Small animals veterinarians know very well that springtime is the “cruciate ligament rupture” season. CLR is a common orthopedic injury that affects a significant number of dogs worldwide, particularly in certain breeds. It is estimated that around 1 in 100 dogs experiences this debilitating injury during their lifetime. Large and giant breed dogs, such as Labrador Retrievers, Golden Retrievers, and German Shepherds, are more susceptible to cruciate ligament rupture due to their size and structural predisposition.

When it comes to treating cruciate ligament rupture, veterinarians have several options to consider based on the severity of the injury and the individual patient. Conservative management, which involves rest, anti-inflammatory medications, and physical therapy, may be suitable for small dogs or those with partial tears. However, most cases of complete tears require surgical intervention. Traditional surgical techniques, such as TPLO (tibial plateau leveling osteotomy) and extracapsular repair, have shown good outcomes in restoring stability to the knee joint.


But what are the most recent updates in the treatment of CLR? Let’s review them.

Advanced surgical techniques: the most common techniques currently used by vet surgeons are the Tibial Plateau Levelling Osteotomy (TPLO) and the Tibial Tuberosity Advancement (TTA), which have been perfected over the years. Another technique that are not so new but is being researched and improved lately is the Modified Maquet Procedure (MMP). More advanced surgical techniques and materials are under research and development as well, and these include new intra-articular ligament repair techniques and the use of newer and biocompatible replacement materials and implants, which we mention further below.

TTA Surgery for Cruciate Ligament Rupture (Image; North Downs Specialist Referrals)


Arthroscopy: Arthroscopy, a minimally invasive procedure, has gained popularity in the treatment of cruciate ligament rupture. It allows for direct visualization of the joint, assessment of ligament integrity, and concurrent treatment of any associated intra-articular conditions. Arthroscopic-assisted techniques can facilitate more precise ligament repair or reconstruction.

Biomaterials and implants: The use of biomaterials and implants has shown promise in improving surgical outcomes. Advanced materials, such as synthetic ligaments, bioabsorbable implants, and tissue scaffolds, aim to provide support during the healing process and enhance long-term stability of the joint. These technologies are still being researched and refined, and their efficacy is evolving.

Regenerative medicine: Emerging regenerative medicine techniques, including platelet-rich plasma (PRP) and stem cell therapy, hold promise for promoting tissue healing and reducing inflammation in cruciate ligament injuries.
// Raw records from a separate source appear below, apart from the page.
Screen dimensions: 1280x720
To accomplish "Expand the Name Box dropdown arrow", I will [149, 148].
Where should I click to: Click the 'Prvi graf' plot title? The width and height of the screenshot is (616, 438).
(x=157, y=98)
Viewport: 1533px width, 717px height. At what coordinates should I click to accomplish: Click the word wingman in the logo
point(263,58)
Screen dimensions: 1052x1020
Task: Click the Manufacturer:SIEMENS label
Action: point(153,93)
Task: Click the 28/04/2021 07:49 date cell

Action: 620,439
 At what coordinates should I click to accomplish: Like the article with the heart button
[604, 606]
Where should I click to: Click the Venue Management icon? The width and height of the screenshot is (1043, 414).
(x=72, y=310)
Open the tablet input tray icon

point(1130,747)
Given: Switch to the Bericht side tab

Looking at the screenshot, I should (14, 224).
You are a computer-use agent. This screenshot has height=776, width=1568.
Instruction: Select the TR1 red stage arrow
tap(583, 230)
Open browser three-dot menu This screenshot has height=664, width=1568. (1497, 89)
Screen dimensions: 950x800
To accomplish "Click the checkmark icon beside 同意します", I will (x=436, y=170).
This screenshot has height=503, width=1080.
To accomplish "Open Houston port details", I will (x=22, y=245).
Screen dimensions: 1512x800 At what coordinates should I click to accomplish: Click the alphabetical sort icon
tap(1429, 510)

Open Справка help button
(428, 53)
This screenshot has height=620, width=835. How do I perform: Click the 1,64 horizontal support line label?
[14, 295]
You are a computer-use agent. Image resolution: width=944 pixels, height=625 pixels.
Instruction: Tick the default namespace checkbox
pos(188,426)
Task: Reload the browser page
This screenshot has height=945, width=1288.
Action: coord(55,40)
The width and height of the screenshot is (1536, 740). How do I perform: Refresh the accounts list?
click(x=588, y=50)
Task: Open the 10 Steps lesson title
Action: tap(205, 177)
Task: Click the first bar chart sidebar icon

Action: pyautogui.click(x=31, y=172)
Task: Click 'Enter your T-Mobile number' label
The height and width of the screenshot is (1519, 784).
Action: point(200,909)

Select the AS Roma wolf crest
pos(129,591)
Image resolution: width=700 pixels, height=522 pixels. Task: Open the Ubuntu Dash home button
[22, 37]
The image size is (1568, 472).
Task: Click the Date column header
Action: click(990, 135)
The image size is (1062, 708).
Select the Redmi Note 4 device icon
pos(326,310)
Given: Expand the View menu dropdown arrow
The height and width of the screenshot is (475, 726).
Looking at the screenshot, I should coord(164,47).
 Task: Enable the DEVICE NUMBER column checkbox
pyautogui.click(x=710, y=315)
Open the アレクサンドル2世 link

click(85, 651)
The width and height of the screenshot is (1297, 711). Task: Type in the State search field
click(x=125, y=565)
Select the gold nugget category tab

These therapies aim to accelerate the repair process, enhance tissue regeneration, and improve long-term outcomes. Research in this area is ongoing, and their specific role in cruciate ligament rupture treatment is still being explored.

Rehabilitation and physical therapy: The importance of rehabilitation and physical therapy in the treatment of cruciate ligament rupture has gained recognition over the last few years. Rehabilitation protocols tailored to individual dogs can help improve muscle strength, joint range of motion, and overall function. Techniques such as underwater treadmill therapy, electrotherapy (such as laser therapy and radiofrequency), and therapeutic exercises play a vital role in post-operative rehabilitation.


The Role of INDIBA in the CLR treatment and recovery:

INDIBA, a non-invasive radiofrequency device, has emerged as a valuable tool for enhancing recovery and rehabilitation in dogs with cruciate ligament rupture. Our innovative therapy promotes tissue healing, reduces inflammation, and accelerates the recovery process. INDIBA works by increasing local blood flow, enhancing cellular metabolism, and stimulating the body’s natural regenerative processes. It can be used both after surgery and as a complement to conventional treatment.

The benefits of INDIBA for dogs recovering from cruciate ligament rupture are multifold. It aids in reducing pain and swelling, improving range of motion, and accelerating tissue healing. The therapy is non-painful, non-invasive, and well-tolerated by dogs, making it an attractive option for veterinarians and pet owners alike. INDIBA can be easily incorporated into existing rehabilitation protocols, providing a complementary approach to conventional therapies such as physical therapy, hydrotherapy, and therapeutic exercises.


IMPORTANT: All diagnostics and treatments of injuries and diseases in animals must be done by an animal health professional.